Plans to auction the lost letter that inspired Jack Kerouac to turn "On The Road" into a literary classic have been put on hold after the estates of Kerouac and the letter's author, Neal Cassady, made separate ownership claims to the 16,000-word missive.

Profiles in History spokeswoman Sabrina Propper said Wednesday the auction house's Dec. 17 sale has been "postponed indefinitely."

She declined to elaborate but the San Francisco Chronicle quoted Kerouac estate attorney Nick Mitrokostas as saying the estate believes the letter is its property.

Cassady's daughter Jami Cassady told The Associated Press her family believes it holds the copyright to the words in the letter and would like to eventually publish them.

She said both estates are filing court motions but a hearing is yet to be scheduled.

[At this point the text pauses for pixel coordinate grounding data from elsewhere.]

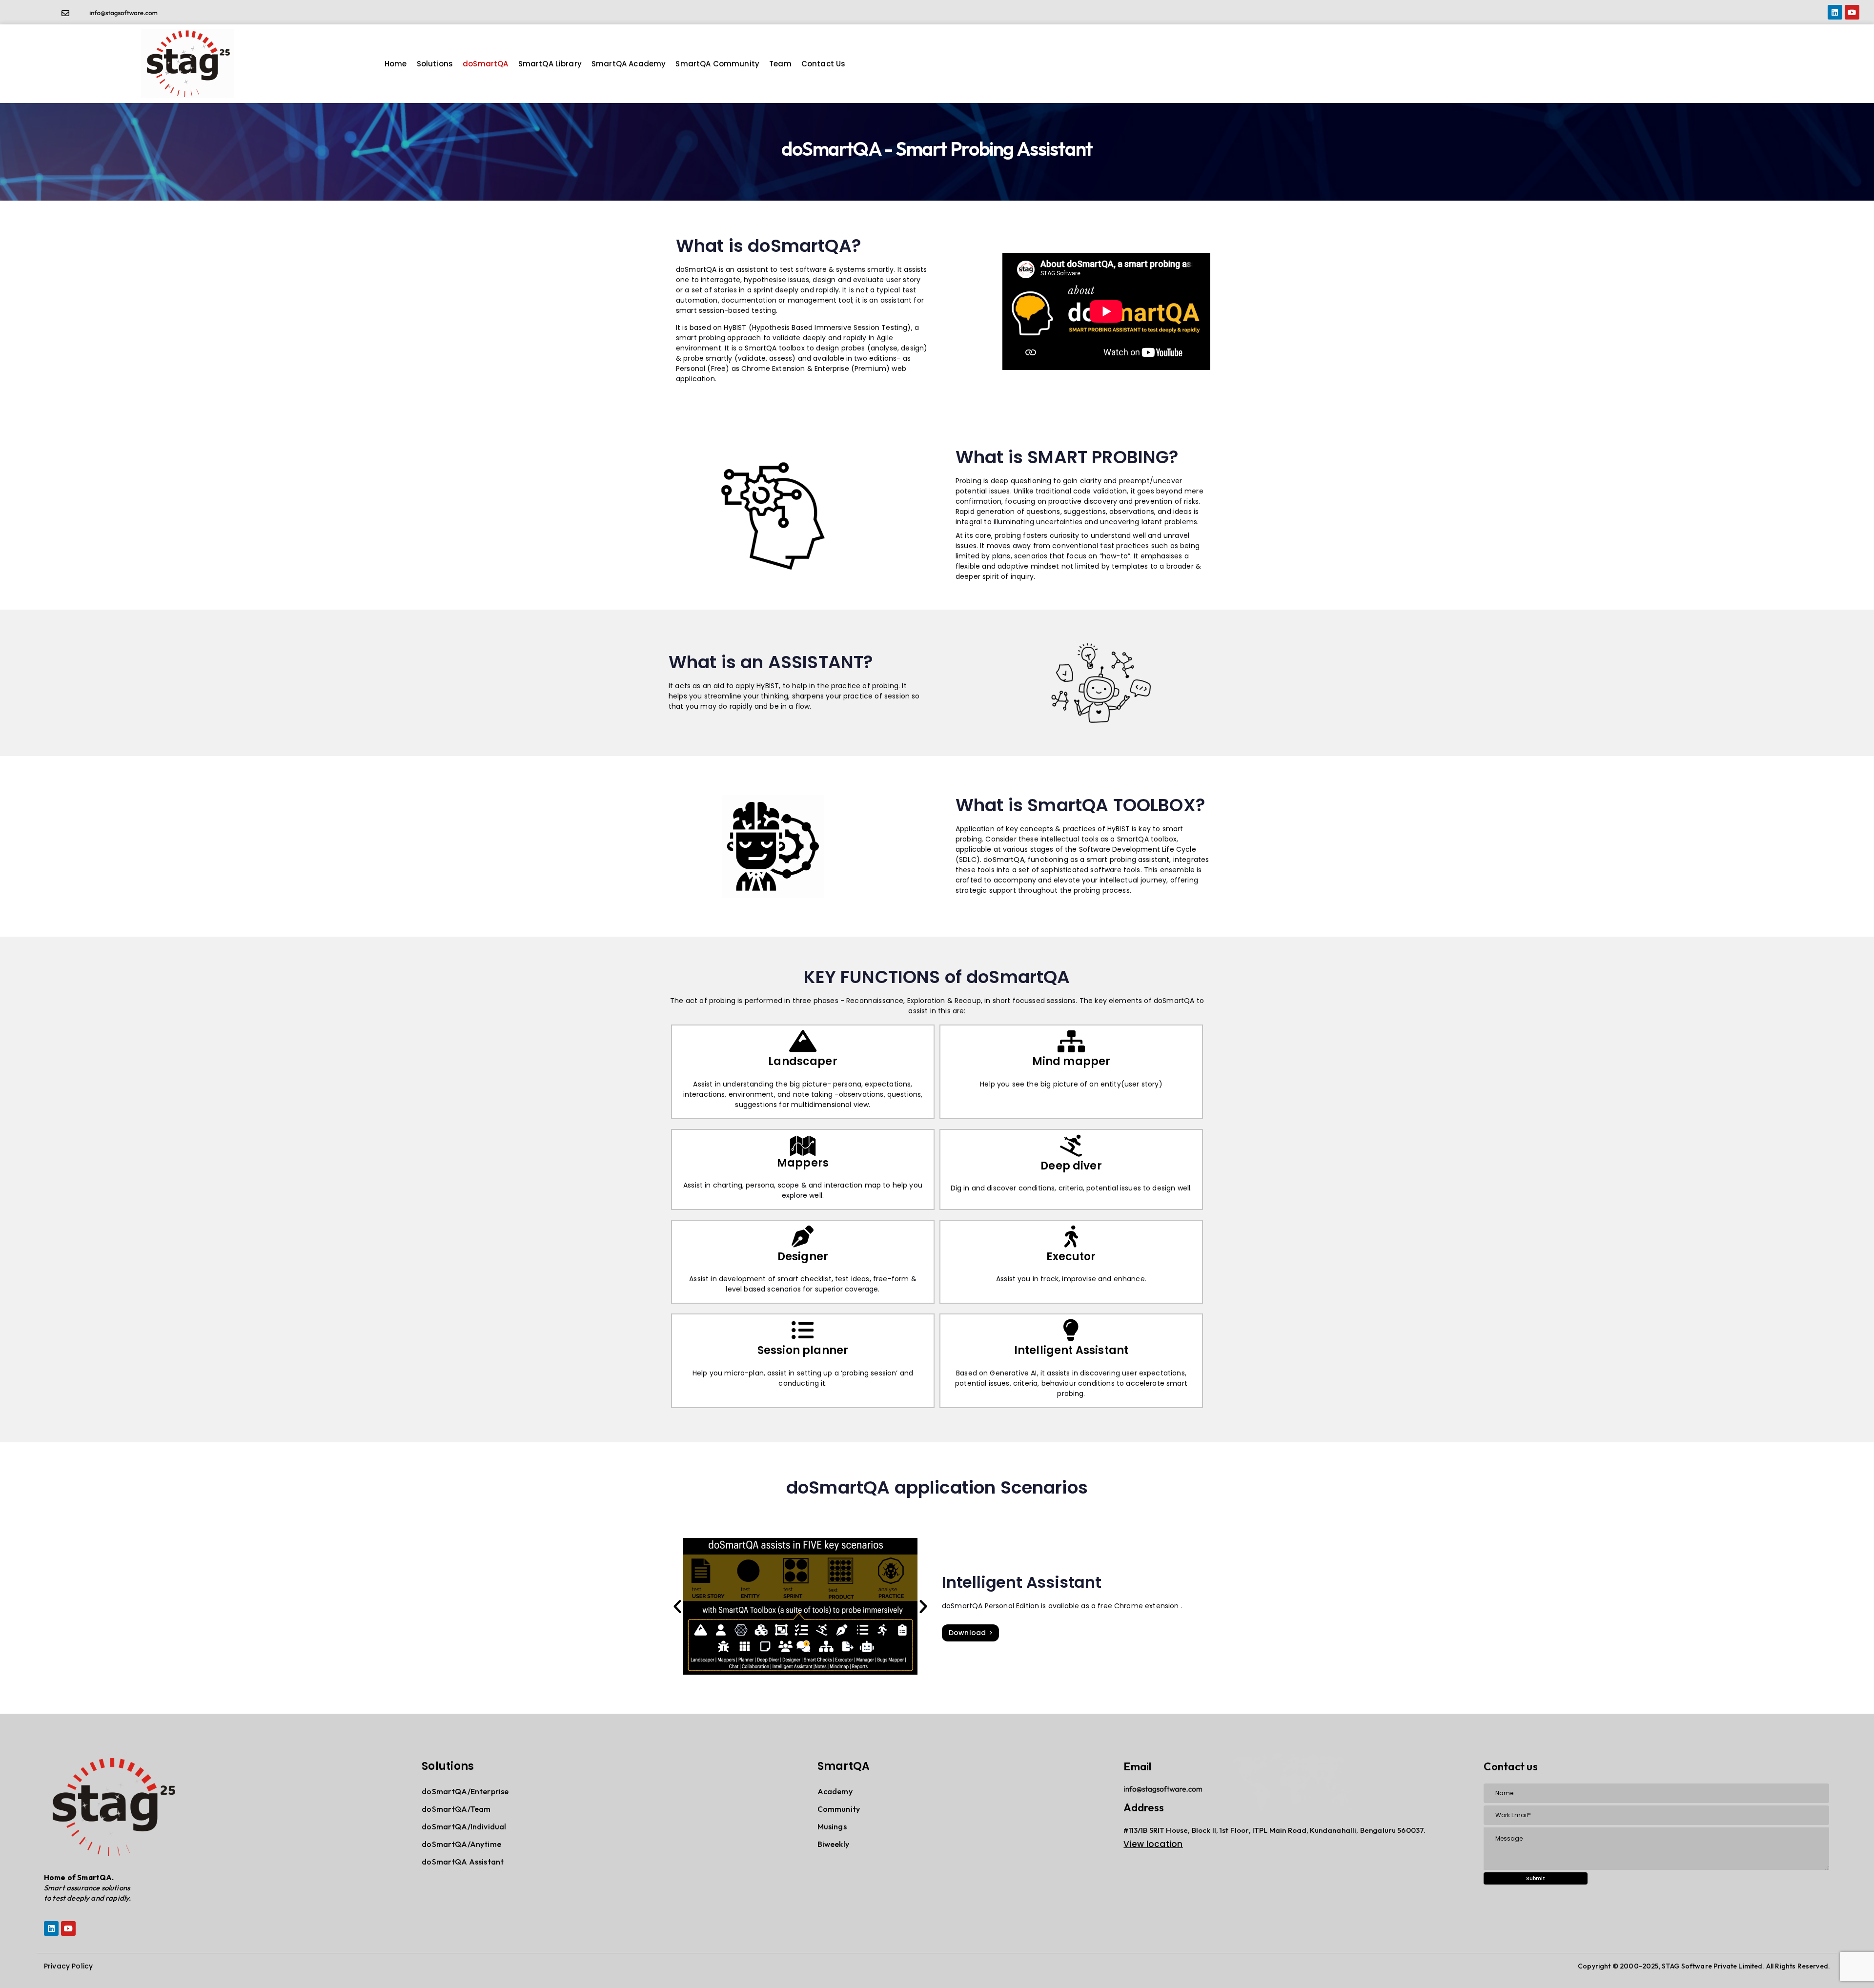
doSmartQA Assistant (463, 1861)
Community (838, 1809)
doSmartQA (485, 64)
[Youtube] (1852, 12)
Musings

Kerouac said the correspondence, nicknamed "The Joan Anderson Letter," inspired him to scrap an early version of "On The Road" and rewrite it in three weeks in his friend's fast-paced, stream-of-consciousness style. He called the letter "the greatest piece of writing I ever saw," adding had it not been lost it would have transformed his friend and literary muse into a major literary figure himself.

Kerouac scholars have for decades considered it a key missing link in the author's legacy.

It was found by LA performance artist Jean Spinosa as she went through her late father's belongings.

"We want to be nice to Jeannie. We don't want to cut her out of anything," Jami Cassady said Wednesday, adding the estate has no problem with her selling the physical letter.

Kerouac believed it had been dropped off a houseboat in Sausalito, California, in 1955 after poet Allen Ginsberg sent it to a literary agent in hopes of having it published.

The former agent, Gerd Stern, always denied losing the letter.

"After 50 years, it's a blessing to be vindicated," he told the AP last month after it surfaced.